Can anyone tell me if they know if you can rent a car here if you've held your UK driving licence for less than a year. 

I really should have checked this out before I came here... but didn't.

From the car hire sites I've been on they all have the requirement that you've held the licence over a year for insurance purposes....

.... i need to be able to drive for my job. So just wondering if anyone can tell me if I should just be packing my bags & saying good bye to the people I've met. 

Think I know the answer... What a gutter!


----------



## BLM (Jan 31, 2008)

Don't give up so easily!!!

Why don't you ask the UAE Minister of Interior driving license people? There's a centre at Jumeirah Centre on Beach Road. It might just be that you'll have to sit a driver's test in Dubai, like a lot of other expats from Middle Eastern countries have to.

And when we first got here and rented a car, they never asked how long I'd had my license for...


----------



## katiepotato (Apr 29, 2008)

I hate to be the bearer of bad news but I think you're right - it seems to be a UAE requirement that anyone wishing to drive should be over 25 and have held their license for a minimum of one year. 

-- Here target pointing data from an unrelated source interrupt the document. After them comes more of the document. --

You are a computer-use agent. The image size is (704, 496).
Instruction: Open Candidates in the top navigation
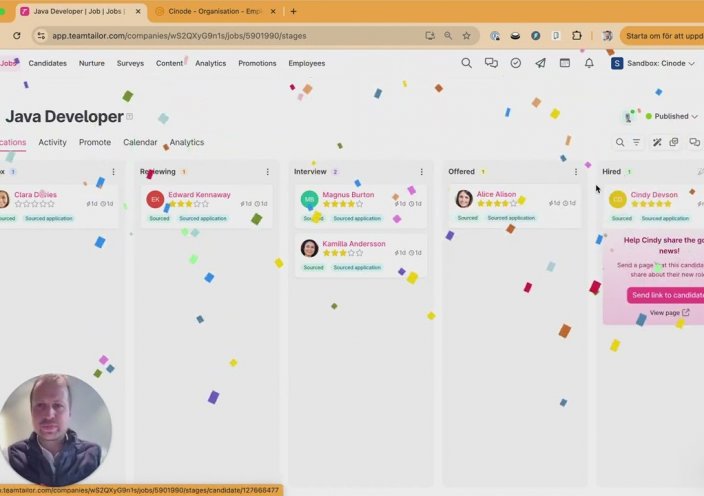click(48, 63)
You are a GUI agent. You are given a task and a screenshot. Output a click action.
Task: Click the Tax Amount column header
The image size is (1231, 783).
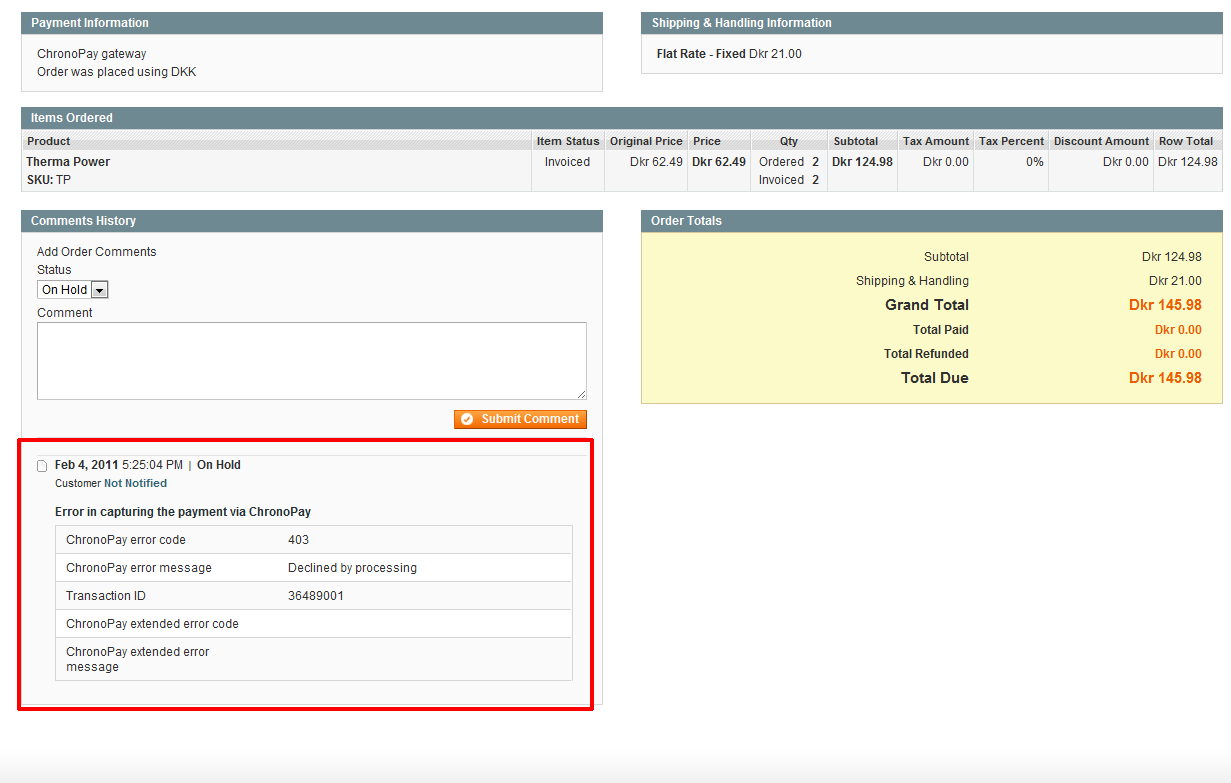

How far away from 12 months are you? Can you manage with taxis / lifts from others in the meantime?


----------



## Mac (Jul 6, 2008)

BLM said:


> Don't give up so easily!!!
> 
> Why don't you ask the UAE Minister of Interior driving license people? There's a centre at Jumeirah Centre on Beach Road. It might just be that you'll have to sit a driver's test in Dubai, like a lot of other expats from Middle Eastern countries have to.
> 
> And when we first got here and rented a car, they never asked how long I'd had my license for...



Hey there, Need a residence visa for the driving test.... and it'll be bloody ages till I get it. Some guys here are about to do a visa run back home... so that's what makes me think I'll be waiting a while. 

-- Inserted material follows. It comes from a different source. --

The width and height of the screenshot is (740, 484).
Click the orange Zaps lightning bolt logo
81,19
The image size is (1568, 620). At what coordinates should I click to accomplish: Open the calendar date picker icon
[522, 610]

I was wondering if they would or wouldn't ask how long I've been driving, but it's on your licence anyway & i'm sure they'll check. There's bound to be an insurance declaration to sign too. If I crash & my insurance isn't valid... it'll probably mean doing a bit time in an arab cell! 



katiepotato said:


> I hate to be the bearer of bad news but I think you're right - it seems to be a UAE requirement that anyone wishing to drive should be over 25 and have held their license for a minimum of one year.
> 
> How far away from 12 months are you? Can you manage with taxis / lifts from others in the meantime?

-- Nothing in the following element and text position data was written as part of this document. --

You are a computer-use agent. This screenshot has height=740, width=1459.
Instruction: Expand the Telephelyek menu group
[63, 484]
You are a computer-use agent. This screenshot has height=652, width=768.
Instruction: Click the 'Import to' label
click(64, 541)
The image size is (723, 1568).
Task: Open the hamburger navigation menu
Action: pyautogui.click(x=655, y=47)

Erm... about 12 months! Lol!! I can manage with taxi's/lifts for a bit, but a big part of my job is business development. Need to be out there making contacts and all that. Lol, yes I know... you'd have thought I'd checked it all out since it's so important.


----------



## Sam75 (Jul 2, 2008)

I go everywhere by taxi and it's not that bad at all.

Also, useful if your networking/business development involves alcohol consumption.


----------



## mazdaRX8 (Jul 13, 2008)

you never had a driver license before? I'm guessing you are 25. Some people don't like to drive i guess.

Anyways there are TONS of car rental places here. Call up a place like Fast rent a car, and ask them on the phone if you can rent a car. Otherwise you'd have to hire a driver that has their own car to take you around (kinda expensive if he has to wait too). That is much better than Taxi's in dubai. So far i've only had ab out 50% of the taxi's I called for come to my doorstep.


----------



## justforus (Jul 28, 2008)

Alreet, call J; he reckons he has an idea how to sort it


----------



## Mac (Jul 6, 2008)

Patriot hire car reckon they can help me...... lets see what happens!


----------



## Mac (Jul 6, 2008)

I HAVE WHEEEEEEEEEELS!!!!!!!!!!!!


Get in, I'm so f**king chuffed. 

Come on you taxi drivers... you just try to take me on!


----------



## Suid-Afrikaner (Jul 20, 2008)

Congrats on the wheels Mac, I know how frustrating is it to not have your own transport!


----------



## James - UK (Aug 18, 2008)

well done Mac, let the fun times begin! (-_-)!

James


----------



## Kansaag (Aug 6, 2008)

Could you please advise us which company you used? thanks


----------